- [Record excerpts]:
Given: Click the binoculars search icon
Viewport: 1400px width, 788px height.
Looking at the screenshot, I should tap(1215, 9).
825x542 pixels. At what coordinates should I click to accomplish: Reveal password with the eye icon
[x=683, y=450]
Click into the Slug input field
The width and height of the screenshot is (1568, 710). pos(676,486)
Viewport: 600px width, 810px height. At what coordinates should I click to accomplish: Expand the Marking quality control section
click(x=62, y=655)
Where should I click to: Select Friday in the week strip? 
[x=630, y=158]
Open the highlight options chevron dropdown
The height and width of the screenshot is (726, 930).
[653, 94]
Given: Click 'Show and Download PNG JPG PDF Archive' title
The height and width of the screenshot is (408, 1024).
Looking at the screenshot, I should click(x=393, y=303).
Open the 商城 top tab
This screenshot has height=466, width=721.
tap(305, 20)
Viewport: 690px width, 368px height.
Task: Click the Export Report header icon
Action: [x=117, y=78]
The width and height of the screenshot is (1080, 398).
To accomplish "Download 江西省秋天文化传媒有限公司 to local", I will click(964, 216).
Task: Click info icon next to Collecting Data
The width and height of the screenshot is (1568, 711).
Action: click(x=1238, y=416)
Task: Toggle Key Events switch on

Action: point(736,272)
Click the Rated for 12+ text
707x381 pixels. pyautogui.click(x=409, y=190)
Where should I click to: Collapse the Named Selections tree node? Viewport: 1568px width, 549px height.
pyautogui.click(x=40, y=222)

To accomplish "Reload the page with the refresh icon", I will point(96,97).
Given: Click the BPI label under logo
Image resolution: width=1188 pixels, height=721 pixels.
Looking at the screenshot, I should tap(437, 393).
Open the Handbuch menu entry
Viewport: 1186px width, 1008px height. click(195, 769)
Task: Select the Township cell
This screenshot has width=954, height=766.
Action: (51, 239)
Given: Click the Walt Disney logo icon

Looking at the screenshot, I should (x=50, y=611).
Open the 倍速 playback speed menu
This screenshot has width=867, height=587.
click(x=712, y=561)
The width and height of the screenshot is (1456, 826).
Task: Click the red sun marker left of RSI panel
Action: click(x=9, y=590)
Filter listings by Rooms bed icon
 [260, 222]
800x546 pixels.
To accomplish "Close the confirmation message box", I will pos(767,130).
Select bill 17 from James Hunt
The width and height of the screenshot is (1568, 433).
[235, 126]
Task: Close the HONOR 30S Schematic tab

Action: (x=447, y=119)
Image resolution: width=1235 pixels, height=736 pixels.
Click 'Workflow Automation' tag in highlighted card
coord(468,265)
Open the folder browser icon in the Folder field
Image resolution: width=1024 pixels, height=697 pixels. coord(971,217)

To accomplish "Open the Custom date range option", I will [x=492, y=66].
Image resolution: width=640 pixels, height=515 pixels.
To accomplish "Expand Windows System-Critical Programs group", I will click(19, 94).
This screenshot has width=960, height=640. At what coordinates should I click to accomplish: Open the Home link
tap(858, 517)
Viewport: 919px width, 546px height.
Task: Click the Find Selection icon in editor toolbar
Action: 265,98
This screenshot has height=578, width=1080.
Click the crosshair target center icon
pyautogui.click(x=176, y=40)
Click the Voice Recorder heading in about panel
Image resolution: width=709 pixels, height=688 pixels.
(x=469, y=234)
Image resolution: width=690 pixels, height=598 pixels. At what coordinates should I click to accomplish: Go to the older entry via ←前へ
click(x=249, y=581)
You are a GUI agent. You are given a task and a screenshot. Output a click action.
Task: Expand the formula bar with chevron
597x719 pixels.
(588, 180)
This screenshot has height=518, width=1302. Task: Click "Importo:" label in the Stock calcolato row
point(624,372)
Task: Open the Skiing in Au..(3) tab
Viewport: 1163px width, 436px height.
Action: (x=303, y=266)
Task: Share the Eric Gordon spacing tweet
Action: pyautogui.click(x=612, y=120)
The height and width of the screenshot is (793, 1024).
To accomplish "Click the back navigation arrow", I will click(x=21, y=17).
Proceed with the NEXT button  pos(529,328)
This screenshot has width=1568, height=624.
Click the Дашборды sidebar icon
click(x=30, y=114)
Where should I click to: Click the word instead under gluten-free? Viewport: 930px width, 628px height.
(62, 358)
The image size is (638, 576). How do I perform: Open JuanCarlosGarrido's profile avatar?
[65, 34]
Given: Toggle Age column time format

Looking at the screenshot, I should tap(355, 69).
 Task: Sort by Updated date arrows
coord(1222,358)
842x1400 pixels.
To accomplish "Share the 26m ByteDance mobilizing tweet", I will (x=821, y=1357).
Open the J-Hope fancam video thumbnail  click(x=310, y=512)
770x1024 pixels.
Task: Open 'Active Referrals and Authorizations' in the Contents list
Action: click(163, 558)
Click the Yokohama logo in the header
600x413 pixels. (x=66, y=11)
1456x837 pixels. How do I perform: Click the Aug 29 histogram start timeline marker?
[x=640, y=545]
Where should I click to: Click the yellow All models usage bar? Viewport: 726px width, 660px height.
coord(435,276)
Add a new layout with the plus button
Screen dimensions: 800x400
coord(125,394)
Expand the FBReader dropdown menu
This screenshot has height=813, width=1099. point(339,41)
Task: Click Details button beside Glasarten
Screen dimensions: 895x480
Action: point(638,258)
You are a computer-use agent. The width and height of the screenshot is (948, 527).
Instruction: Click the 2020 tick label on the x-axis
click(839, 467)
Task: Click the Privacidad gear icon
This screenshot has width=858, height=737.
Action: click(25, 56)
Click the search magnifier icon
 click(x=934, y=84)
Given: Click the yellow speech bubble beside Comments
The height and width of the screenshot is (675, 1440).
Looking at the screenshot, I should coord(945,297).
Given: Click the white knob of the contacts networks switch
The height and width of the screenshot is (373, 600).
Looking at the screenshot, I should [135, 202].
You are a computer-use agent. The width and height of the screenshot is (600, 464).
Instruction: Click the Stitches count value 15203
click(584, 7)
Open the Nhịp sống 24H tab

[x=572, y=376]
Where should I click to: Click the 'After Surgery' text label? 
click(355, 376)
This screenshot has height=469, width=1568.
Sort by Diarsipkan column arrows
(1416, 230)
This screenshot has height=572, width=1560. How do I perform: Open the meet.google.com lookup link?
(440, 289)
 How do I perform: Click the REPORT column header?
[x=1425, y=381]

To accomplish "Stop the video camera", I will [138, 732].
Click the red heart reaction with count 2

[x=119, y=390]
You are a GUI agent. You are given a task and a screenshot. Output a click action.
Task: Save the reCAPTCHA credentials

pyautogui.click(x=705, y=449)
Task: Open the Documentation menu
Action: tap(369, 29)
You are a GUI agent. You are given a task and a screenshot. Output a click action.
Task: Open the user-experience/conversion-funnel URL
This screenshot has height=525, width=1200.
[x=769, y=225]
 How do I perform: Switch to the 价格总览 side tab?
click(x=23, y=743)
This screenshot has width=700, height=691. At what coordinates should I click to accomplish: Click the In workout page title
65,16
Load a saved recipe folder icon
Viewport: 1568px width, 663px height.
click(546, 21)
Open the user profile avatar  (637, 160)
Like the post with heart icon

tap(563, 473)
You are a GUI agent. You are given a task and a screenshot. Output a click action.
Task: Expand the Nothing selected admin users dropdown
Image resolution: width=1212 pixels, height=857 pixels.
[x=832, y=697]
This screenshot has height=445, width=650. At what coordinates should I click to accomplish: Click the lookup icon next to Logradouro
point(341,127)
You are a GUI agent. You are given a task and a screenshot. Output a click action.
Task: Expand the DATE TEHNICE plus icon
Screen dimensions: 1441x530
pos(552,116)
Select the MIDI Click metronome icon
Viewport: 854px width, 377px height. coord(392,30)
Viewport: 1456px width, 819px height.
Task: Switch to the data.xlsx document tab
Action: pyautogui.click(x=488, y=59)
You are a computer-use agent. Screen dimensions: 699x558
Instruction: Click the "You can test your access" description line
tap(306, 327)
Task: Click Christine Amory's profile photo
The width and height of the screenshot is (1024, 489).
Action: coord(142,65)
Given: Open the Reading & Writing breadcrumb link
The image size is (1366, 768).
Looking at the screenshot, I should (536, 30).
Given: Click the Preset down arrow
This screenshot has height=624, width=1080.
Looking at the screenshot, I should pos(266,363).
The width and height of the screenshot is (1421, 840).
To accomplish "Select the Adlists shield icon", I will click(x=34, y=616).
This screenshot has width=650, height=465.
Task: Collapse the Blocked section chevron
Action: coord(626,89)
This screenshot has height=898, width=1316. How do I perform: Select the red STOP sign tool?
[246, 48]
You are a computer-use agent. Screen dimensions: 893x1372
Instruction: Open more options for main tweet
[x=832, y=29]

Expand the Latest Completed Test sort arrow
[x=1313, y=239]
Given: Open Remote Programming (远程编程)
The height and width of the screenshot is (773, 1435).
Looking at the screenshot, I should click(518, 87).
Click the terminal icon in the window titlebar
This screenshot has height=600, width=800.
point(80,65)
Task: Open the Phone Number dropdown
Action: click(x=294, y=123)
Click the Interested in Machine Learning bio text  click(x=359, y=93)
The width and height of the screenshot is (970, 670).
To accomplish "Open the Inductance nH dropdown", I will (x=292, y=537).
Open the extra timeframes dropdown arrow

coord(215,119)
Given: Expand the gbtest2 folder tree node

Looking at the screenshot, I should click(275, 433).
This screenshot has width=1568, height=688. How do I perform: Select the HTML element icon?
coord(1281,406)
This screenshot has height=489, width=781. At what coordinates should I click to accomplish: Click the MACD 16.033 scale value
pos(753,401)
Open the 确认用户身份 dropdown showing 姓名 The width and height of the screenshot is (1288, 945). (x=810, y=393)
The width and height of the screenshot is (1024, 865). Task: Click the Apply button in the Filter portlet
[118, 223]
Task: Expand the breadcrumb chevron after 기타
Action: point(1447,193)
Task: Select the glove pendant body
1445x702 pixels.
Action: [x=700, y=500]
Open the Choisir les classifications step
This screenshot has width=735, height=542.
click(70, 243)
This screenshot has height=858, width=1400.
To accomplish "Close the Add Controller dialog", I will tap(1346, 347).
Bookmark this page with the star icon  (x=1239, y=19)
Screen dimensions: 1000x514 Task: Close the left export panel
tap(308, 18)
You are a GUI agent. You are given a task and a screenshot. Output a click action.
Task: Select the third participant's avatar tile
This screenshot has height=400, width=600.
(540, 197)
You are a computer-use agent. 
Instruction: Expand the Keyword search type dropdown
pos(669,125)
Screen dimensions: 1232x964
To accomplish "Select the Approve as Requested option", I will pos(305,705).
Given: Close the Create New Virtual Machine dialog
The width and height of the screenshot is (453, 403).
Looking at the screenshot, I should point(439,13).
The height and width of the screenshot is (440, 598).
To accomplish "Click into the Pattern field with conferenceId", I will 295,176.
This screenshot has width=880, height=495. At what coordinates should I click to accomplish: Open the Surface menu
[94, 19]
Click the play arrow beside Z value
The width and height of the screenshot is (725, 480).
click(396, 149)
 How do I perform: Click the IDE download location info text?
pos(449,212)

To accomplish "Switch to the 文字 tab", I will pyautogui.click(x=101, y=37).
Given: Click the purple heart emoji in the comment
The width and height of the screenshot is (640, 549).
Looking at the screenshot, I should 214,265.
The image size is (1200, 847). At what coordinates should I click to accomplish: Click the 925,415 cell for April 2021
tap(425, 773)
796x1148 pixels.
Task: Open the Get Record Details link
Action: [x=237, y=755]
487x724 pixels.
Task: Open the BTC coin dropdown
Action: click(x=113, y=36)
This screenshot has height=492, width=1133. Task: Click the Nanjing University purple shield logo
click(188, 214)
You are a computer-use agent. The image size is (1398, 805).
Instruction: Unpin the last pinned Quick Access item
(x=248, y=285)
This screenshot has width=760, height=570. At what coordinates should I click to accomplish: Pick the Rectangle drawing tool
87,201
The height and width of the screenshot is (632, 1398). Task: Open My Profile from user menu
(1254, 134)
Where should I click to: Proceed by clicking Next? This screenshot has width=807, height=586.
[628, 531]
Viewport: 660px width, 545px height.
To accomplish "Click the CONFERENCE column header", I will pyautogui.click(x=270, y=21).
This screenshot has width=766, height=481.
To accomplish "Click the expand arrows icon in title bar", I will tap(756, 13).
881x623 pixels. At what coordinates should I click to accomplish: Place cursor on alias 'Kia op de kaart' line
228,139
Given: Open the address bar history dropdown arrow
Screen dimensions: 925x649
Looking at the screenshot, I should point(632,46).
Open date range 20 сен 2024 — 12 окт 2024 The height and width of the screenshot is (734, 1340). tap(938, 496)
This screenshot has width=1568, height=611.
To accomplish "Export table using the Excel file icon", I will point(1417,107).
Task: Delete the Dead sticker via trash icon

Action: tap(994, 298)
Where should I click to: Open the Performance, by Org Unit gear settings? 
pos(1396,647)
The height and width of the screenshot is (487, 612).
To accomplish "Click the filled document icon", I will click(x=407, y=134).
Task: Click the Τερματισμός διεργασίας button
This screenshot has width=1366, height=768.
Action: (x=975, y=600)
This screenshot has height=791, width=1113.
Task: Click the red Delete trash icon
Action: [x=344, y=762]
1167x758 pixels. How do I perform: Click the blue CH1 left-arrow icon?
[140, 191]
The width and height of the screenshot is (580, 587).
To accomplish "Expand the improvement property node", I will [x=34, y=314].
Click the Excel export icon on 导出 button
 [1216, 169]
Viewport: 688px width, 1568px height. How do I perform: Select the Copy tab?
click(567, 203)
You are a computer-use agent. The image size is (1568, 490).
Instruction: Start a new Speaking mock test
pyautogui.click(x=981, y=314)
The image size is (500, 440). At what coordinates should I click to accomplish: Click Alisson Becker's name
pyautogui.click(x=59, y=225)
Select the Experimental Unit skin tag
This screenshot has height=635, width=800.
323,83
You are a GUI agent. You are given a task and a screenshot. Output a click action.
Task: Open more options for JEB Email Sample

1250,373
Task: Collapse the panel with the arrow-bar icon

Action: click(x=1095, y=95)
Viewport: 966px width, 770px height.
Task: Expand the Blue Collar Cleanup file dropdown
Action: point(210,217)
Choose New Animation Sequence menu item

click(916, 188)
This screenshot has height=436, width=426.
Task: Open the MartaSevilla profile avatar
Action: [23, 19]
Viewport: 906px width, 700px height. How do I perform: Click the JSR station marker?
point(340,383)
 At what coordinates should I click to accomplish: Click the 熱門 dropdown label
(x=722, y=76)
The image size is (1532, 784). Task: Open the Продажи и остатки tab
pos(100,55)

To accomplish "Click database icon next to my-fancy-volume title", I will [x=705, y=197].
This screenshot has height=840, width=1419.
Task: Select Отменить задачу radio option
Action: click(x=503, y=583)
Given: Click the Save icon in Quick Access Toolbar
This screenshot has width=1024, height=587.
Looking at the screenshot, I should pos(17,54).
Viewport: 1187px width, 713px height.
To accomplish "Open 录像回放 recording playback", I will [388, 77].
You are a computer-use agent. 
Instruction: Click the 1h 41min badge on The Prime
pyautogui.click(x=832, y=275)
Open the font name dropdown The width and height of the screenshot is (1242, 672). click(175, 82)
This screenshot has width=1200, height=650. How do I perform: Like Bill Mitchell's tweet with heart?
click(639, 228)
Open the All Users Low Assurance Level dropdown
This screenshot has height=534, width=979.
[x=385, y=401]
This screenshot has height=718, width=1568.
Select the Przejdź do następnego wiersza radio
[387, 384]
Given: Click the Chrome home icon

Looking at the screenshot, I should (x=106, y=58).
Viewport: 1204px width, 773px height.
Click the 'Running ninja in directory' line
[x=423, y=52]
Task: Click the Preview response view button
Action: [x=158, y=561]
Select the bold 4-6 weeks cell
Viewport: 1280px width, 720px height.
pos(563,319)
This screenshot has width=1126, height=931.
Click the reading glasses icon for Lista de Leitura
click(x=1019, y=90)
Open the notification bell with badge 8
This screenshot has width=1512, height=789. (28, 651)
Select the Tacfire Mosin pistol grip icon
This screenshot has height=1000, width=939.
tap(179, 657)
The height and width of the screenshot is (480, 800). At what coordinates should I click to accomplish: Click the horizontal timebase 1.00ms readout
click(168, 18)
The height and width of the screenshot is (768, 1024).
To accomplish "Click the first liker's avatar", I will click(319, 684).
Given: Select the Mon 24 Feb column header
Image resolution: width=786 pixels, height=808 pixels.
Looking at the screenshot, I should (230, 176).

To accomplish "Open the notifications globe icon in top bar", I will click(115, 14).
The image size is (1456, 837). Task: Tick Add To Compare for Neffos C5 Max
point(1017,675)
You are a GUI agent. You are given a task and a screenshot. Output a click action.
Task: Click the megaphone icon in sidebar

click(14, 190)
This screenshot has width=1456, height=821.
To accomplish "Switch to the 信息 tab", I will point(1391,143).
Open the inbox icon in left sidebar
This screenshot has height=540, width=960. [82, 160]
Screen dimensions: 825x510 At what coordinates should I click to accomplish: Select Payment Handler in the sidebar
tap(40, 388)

- [About this exercise]: For every line of the records that includes the string "playback", add one to a tally; the answer is that tally alone.

- [The answer]: 2